Scotland Dialysis Unit Improves Treatment While Saving Money

Monday, April 29, 2019 - 9:00am

The walls are white, the counters are antiseptic and the recliners are set comfortably next to treatment stations.

It looks like a typical medical outpatient clinic.

But this dialysis unit sits on the other side of barbed wire and heavy, steel electronically-controlled locked doors. The waiting room is occupied by a uniformed officer.

It’s in a prison.

The long-planned new kidney dialysis unit at Scotland Correctional Institution opened today (April 29), and will be able to handle up to 72 male dialysis patients a week.

With two shifts a day, Monday through Saturday, the unit will become the main dialysis treatment center in the state prison system. Until now, dialysis was performed at Central Prison, North Carolina Correctional Institution for Women and Hoke Correctional Institution in Raeford.

Treatment for 62 male offenders now will be consolidated at the prison in Scotland County, and those qualifying offenders will be transferred to that prison. Some dialysis treatments will continue at the NCCIW for female patients and for a few patients at Central Prison.

Consolidating the bulk of dialysis treatments at the Scotland facility will save taxpayers more than $400,000 a year, said William “Bill” Lucas, a business officer in the state prison’s health services section.

Doing most of the treatments at one prison facility saves on training time and transportation costs. It is substantially less expensive than providing dialysis for offenders at private medical clinics.
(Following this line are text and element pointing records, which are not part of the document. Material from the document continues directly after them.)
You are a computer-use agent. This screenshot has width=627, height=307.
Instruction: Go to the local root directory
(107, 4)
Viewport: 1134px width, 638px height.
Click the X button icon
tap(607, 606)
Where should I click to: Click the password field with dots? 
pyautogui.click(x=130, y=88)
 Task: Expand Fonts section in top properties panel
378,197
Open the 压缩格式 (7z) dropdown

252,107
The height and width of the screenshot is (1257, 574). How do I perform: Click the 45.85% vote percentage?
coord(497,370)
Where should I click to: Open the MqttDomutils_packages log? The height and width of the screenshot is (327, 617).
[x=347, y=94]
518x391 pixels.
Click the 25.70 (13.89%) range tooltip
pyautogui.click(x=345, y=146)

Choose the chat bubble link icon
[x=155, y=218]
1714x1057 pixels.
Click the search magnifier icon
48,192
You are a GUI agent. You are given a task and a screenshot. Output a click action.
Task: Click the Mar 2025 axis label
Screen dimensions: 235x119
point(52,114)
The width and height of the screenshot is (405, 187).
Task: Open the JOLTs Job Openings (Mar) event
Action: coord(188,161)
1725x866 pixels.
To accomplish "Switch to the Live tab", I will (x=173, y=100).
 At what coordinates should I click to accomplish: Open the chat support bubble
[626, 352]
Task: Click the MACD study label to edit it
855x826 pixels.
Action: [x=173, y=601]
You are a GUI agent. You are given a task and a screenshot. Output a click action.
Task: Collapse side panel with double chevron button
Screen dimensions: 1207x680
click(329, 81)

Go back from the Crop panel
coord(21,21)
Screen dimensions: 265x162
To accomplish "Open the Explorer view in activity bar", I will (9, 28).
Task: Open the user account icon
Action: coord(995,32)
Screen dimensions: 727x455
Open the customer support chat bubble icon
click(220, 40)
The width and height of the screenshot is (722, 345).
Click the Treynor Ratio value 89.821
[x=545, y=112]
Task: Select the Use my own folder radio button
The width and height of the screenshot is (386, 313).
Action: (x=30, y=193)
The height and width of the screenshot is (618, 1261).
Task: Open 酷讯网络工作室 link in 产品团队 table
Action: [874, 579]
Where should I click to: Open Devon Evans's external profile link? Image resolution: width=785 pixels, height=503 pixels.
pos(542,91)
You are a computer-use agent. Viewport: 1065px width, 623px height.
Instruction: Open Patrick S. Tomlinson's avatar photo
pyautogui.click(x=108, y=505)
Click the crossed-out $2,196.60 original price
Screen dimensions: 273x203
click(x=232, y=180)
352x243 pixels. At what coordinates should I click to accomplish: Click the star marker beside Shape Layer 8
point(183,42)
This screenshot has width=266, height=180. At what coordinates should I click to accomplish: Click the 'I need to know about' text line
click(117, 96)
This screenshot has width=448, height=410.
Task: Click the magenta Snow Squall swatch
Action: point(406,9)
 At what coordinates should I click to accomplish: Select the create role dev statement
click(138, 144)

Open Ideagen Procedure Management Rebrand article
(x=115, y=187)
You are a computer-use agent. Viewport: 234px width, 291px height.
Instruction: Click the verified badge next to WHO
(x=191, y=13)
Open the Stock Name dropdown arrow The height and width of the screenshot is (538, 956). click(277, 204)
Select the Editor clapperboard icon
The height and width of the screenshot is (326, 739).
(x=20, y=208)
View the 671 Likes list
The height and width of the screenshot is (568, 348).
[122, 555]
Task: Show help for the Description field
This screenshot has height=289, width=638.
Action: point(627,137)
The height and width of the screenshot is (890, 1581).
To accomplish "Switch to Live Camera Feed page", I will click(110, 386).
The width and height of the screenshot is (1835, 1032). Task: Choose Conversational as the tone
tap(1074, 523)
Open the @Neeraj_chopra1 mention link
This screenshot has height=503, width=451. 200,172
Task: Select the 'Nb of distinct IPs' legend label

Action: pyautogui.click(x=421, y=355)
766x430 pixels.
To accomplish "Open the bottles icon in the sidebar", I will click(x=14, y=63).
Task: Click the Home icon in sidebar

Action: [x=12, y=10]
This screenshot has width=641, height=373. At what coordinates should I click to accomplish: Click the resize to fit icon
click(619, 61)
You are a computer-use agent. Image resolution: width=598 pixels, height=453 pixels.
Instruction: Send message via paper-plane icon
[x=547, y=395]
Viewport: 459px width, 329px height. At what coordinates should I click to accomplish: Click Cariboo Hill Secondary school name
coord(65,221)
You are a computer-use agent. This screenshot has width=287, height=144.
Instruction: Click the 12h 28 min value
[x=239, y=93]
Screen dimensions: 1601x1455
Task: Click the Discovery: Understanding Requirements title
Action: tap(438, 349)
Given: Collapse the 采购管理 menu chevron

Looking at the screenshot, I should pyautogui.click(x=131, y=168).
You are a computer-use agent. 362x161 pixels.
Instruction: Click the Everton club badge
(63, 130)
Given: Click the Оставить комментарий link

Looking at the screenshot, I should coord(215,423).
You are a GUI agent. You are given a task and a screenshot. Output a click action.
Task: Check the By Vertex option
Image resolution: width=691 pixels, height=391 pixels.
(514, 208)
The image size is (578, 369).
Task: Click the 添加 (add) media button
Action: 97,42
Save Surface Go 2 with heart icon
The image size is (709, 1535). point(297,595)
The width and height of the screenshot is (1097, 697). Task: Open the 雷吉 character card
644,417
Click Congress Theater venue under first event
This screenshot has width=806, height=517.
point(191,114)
And this way is safer for the community because offenders do not have to be transported to outside clinics for dialysis.

“This is quite a challenge,” said Scotland CI Assistant Superintendent Dean Locklear. “This is very specialized treatment.”

With 36,000 incarcerated offenders, the state prison system is equipped to handle most medical issues that arise from the population of a small city, albeit one scattered throughout the state in 55 prison facilities.

Appendixes and tonsils are removed, bones are set, surgeries are performed, teeth are extracted, diseases are diagnosed and medicines are dispensed. Mental health therapy is conducted and end-of-life hospice care is provided.

More than 2,000 doctors, specialists and nurses are either on staff or on-call throughout the prison system. This level of treatment, known as the community standard of care, is required by federal law and the U.S. Constitution. 

Kidney dialysis is one of the most specialized, detail-oriented of medical treatments, becoming more common as the state’s prison population ages and offenders in greater numbers arrive with, or develop, chronic kidney disease from hypertension, diabetes, congenital/hereditary causes or a history of drug abuse.

Treatment options are limited for patients with end-stage renal disease.

“At that point, the options are dialysis, a kidney transplant or death,” said Rebecca “Becky” Kennison, a health care contractor with NaphCare who works at the Scotland unit and has 33 years of experience in dialysis. “They need treatment three times a week for the rest of their lives or until they get a new kidney.”

The new dialysis unit was designed by medical professionals to meet treatment needs with flexibility to handle a few almost a dozen additional patients if necessary.

The unit is staffed with dialysis-trained doctors and nurses. In addition, a nephrologist, who specializes in kidney diseases, sees each patient at least once every two weeks. 

Each treatment lasts roughly five hours. Nurses closely watch for infections. Patient blood pressure is tracked by a state-of-the-art electronic monitoring system.

A charcoal-filtered, 250-gallon purification tank removes chlorine and impurities from the water used in the procedures. A computerized reverse osmosis device provides final filtration before the extremely pure, pressurized water is pumped to the dialysis machines at the treatment stations.

The machines combine bicarbonate and acid solutions to reach the levels of calcium, magnesium and potassium tailored to meet the treatment needs of each patient.

The process is high-tech, detail-oriented and carefully calibrated to remove impurities from the blood and flush them from the body in an antiseptic, controlled environment.

Because prison is another controlled environment, patients are escorted to and from dialysis treatment through layers of locked doors by correctional officers, and one is stationed in the waiting room. 

Restraints are sometimes necessary to maintain control.

While this is a medical treatment unit, all needles are counted (and accounted for) at least twice a day. This is, after all, also a prison. Safety first.

“We are constantly striving for efficiencies and cost savings while fulfilling our primary mission of protecting the public,” said Director of Prisons Kenneth Lassiter. “Our staff works diligently to provide community standard of care and I’m proud of the work they do day in and day out.”